Print every one of the items below verbatim, without altering any character.

▸ Extracted material:
──────────────────────────────

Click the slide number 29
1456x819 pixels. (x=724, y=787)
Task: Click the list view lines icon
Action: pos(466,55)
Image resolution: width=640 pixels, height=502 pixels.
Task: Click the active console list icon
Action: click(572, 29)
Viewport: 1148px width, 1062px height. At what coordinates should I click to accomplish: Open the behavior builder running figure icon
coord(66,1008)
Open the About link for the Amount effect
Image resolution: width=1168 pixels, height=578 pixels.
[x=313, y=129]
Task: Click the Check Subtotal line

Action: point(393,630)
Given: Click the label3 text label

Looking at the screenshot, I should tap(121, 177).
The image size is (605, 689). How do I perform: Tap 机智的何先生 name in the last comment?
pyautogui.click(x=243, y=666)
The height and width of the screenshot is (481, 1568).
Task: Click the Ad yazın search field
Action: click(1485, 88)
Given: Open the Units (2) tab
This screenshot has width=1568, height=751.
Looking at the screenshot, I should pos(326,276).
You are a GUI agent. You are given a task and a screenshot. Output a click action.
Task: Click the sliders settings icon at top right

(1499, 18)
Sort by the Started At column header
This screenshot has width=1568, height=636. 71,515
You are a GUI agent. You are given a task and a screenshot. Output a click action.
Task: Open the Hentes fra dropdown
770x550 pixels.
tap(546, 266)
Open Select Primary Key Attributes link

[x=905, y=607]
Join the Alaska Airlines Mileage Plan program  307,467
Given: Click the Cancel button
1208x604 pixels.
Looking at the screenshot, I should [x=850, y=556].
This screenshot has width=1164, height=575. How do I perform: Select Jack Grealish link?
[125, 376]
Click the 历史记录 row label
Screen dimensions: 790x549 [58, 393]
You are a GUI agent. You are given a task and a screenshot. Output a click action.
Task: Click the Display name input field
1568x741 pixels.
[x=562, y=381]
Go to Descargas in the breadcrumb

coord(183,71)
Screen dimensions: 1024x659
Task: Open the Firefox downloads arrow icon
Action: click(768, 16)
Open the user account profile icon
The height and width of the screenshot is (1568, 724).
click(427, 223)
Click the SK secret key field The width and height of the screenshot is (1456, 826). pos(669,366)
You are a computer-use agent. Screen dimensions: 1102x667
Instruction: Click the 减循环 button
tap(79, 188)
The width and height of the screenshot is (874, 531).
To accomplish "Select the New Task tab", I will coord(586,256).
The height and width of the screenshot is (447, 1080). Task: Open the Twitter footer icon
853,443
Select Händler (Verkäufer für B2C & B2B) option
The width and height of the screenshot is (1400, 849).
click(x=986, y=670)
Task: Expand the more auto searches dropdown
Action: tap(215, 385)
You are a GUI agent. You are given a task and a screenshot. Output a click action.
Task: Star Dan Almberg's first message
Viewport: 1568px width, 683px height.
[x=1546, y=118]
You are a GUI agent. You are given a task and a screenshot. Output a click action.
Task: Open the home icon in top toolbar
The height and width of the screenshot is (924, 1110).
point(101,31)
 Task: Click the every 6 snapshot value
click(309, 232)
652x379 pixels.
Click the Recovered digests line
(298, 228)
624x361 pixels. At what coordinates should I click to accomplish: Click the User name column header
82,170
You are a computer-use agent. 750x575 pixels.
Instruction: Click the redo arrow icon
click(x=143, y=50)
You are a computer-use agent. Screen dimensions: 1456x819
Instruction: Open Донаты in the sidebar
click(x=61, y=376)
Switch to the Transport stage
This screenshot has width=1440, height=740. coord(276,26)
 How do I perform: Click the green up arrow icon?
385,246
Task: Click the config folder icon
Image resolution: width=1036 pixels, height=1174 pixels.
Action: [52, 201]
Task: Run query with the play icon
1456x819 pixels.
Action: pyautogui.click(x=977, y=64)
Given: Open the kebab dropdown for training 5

──────────────────────────────

▸ Result for this exercise:
Click the slide number 29
1456x819 pixels. (x=724, y=787)
Task: Click the list view lines icon
Action: pos(466,55)
Image resolution: width=640 pixels, height=502 pixels.
Task: Click the active console list icon
Action: click(572, 29)
Viewport: 1148px width, 1062px height. At what coordinates should I click to accomplish: Open the behavior builder running figure icon
coord(66,1008)
Open the About link for the Amount effect
Image resolution: width=1168 pixels, height=578 pixels.
[x=313, y=129]
Task: Click the Check Subtotal line

Action: point(393,630)
Given: Click the label3 text label

Looking at the screenshot, I should tap(121, 177).
The image size is (605, 689). How do I perform: Tap 机智的何先生 name in the last comment?
pyautogui.click(x=243, y=666)
The height and width of the screenshot is (481, 1568).
Task: Click the Ad yazın search field
Action: click(1485, 88)
Given: Open the Units (2) tab
This screenshot has width=1568, height=751.
Looking at the screenshot, I should pos(326,276).
You are a GUI agent. You are given a task and a screenshot. Output a click action.
Task: Click the sliders settings icon at top right

(1499, 18)
Sort by the Started At column header
This screenshot has width=1568, height=636. 71,515
You are a GUI agent. You are given a task and a screenshot. Output a click action.
Task: Open the Hentes fra dropdown
770x550 pixels.
tap(546, 266)
Open Select Primary Key Attributes link

[x=905, y=607]
Join the Alaska Airlines Mileage Plan program  307,467
Given: Click the Cancel button
1208x604 pixels.
Looking at the screenshot, I should [x=850, y=556].
This screenshot has width=1164, height=575. How do I perform: Select Jack Grealish link?
[125, 376]
Click the 历史记录 row label
Screen dimensions: 790x549 [58, 393]
You are a GUI agent. You are given a task and a screenshot. Output a click action.
Task: Click the Display name input field
1568x741 pixels.
[x=562, y=381]
Go to Descargas in the breadcrumb

coord(183,71)
Screen dimensions: 1024x659
Task: Open the Firefox downloads arrow icon
Action: click(768, 16)
Open the user account profile icon
The height and width of the screenshot is (1568, 724).
click(427, 223)
Click the SK secret key field The width and height of the screenshot is (1456, 826). pos(669,366)
You are a computer-use agent. Screen dimensions: 1102x667
Instruction: Click the 减循环 button
tap(79, 188)
The width and height of the screenshot is (874, 531).
To accomplish "Select the New Task tab", I will coord(586,256).
The height and width of the screenshot is (447, 1080). Task: Open the Twitter footer icon
853,443
Select Händler (Verkäufer für B2C & B2B) option
The width and height of the screenshot is (1400, 849).
click(x=986, y=670)
Task: Expand the more auto searches dropdown
Action: tap(215, 385)
You are a GUI agent. You are given a task and a screenshot. Output a click action.
Task: Star Dan Almberg's first message
Viewport: 1568px width, 683px height.
[x=1546, y=118]
You are a GUI agent. You are given a task and a screenshot. Output a click action.
Task: Open the home icon in top toolbar
The height and width of the screenshot is (924, 1110).
point(101,31)
 Task: Click the every 6 snapshot value
click(309, 232)
652x379 pixels.
Click the Recovered digests line
(298, 228)
624x361 pixels. At what coordinates should I click to accomplish: Click the User name column header
82,170
You are a computer-use agent. 750x575 pixels.
Instruction: Click the redo arrow icon
click(x=143, y=50)
You are a computer-use agent. Screen dimensions: 1456x819
Instruction: Open Донаты in the sidebar
click(x=61, y=376)
Switch to the Transport stage
This screenshot has width=1440, height=740. coord(276,26)
 How do I perform: Click the green up arrow icon?
385,246
Task: Click the config folder icon
Image resolution: width=1036 pixels, height=1174 pixels.
Action: [52, 201]
Task: Run query with the play icon
1456x819 pixels.
Action: pyautogui.click(x=977, y=64)
Given: Open the kebab dropdown for training 5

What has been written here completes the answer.